• Instructions for the task: Your response should contain every line from the data below that holds the string "button".
[Dataset records — start]
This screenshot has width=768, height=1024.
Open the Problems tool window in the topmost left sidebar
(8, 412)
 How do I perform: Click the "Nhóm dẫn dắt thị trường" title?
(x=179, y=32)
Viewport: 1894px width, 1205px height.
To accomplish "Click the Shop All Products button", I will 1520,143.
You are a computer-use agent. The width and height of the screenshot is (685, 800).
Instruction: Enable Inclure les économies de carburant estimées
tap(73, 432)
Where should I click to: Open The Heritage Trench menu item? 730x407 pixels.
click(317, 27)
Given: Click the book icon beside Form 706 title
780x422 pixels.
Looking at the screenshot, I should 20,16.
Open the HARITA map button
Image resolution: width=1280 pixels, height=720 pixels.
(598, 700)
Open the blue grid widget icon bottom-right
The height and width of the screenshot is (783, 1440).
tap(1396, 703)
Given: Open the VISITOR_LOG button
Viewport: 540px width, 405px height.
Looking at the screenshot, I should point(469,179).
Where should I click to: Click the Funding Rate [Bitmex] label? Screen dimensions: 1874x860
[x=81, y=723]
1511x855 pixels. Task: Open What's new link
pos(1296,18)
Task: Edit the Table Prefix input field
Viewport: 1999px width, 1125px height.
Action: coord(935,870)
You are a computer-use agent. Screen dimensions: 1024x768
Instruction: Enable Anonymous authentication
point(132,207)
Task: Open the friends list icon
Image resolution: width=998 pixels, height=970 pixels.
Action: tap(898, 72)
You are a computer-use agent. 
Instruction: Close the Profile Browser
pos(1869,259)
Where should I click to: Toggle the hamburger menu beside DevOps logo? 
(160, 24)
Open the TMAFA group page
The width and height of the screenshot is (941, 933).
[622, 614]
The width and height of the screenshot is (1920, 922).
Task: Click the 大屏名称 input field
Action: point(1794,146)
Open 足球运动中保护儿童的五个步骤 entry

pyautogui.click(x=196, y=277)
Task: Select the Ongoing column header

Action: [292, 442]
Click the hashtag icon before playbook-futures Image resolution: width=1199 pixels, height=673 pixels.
[Dataset records — finish]
• Reply:
To accomplish "Click the Shop All Products button", I will 1520,143.
Open the HARITA map button
Given: Open the VISITOR_LOG button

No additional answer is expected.